Court Opinion

ID: 2014072
Source: CourtListenerOpinion
Date Created: 2013-10-30 08:03:08.976807+00
Date Added: 2024-06-11T12:35:41.065234
License: Public Domain

14 Mich. App. 281 (1968)
165 N.W.2d 336
PEOPLE
v.
PARY
PEOPLE
v.
BALLOR
Docket Nos. 3,739 & 4,107.
Michigan Court of Appeals.
Decided November 26, 1968.
Frank J. Kelley, Attorney General, Robert A. Derengoski, Solicitor General, George N. Parris, Prosecuting Attorney, Thaddeus F. Hamera, Chief Appellate Lawyer, and Stephen S. Osinski, Assistant Prosecuting Attorney, for the people.
Donald M. Barton, for defendants.
*282 PER CURIAM:
Defendants were convicted of forcible rape.[*] Testimony at trial varied, the complaining witness stating that they forced their way into her home, the defendants saying she let them in, and the question ultimately resolved itself into one of consent.
The main contention on appeal, and the one which is dispositive, is the failure of the trial judge to instruct the jury on lesser included offenses. His charge included the following: "There are no included offenses, you either convict or you acquit."
This Court in People v. McKee (1967), 7 Mich. App. 296, delineated the included offenses in a rape charge to be (1) assault with intent to commit rape; (2) assault and battery; (3) simple assault.

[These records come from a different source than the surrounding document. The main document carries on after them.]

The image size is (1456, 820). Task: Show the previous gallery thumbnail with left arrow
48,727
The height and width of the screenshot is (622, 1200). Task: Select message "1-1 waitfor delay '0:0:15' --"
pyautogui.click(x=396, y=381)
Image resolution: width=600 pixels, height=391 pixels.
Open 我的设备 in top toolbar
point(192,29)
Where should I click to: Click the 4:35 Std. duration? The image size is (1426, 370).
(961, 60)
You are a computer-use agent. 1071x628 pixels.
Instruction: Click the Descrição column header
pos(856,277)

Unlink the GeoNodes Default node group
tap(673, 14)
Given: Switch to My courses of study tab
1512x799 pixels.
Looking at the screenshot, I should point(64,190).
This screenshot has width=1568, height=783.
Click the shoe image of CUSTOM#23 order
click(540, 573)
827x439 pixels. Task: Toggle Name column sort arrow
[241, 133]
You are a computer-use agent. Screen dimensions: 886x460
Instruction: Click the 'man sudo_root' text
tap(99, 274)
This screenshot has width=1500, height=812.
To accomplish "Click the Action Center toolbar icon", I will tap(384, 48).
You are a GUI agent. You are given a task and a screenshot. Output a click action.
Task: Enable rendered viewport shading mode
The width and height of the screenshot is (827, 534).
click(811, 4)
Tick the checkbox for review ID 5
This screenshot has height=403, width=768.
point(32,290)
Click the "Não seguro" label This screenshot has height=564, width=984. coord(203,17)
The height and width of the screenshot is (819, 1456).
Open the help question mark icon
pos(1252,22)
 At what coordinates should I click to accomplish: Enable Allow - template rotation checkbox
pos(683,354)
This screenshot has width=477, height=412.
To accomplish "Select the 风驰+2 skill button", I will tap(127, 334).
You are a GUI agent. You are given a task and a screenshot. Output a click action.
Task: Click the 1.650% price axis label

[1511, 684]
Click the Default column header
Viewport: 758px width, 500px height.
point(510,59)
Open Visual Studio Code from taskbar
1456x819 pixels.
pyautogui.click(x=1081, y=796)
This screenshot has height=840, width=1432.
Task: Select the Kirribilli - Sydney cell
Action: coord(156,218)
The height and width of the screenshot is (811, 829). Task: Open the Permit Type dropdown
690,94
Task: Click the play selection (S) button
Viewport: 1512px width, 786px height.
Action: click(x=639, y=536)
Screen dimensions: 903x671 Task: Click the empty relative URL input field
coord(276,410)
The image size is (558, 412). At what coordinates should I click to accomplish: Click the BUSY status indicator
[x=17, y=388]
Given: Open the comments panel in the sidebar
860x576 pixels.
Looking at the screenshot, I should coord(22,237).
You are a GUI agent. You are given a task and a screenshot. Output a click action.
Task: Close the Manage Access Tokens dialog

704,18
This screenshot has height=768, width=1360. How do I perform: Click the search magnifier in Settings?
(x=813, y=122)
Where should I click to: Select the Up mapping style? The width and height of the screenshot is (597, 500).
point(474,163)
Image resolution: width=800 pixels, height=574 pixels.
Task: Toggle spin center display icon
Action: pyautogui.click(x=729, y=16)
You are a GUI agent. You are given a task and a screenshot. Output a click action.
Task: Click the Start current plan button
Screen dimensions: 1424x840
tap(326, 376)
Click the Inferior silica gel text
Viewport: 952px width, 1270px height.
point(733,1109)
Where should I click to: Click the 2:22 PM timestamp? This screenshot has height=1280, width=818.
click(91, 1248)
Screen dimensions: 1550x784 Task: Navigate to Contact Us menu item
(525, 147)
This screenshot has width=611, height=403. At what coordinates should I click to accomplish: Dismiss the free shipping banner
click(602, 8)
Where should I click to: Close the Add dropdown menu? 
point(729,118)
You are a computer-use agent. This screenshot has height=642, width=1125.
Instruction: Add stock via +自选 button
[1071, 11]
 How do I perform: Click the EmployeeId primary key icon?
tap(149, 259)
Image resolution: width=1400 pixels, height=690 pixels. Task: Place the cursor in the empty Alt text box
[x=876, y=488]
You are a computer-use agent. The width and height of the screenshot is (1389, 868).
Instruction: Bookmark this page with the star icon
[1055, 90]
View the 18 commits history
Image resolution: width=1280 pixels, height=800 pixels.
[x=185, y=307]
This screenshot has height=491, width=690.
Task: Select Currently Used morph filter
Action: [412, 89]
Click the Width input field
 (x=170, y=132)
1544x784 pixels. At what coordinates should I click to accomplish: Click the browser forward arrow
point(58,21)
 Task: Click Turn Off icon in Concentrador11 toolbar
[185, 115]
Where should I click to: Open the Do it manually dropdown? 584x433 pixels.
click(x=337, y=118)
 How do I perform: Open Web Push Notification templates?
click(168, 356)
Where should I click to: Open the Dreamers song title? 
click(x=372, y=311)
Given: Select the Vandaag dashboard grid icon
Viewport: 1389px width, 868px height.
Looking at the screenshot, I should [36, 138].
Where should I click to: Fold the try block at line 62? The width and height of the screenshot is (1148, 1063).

On the authority of People v. Jones (1935), 273 Mich. 430, defendants here were entitled to an instruction on lesser included offenses, despite failure of defense counsel to request such an instruction. Here, as in Jones, we find an affirmative exclusion of lesser included offenses, and in light of this, the conviction cannot stand.
Reversed and remanded for new trial.
FITZGERALD, P.J., and R.B. BURNS and ROBINSON, JJ., concurred.
NOTES
[*]  CLS 1961, § 750.520 (Stat Ann 1954 Rev § 28.788).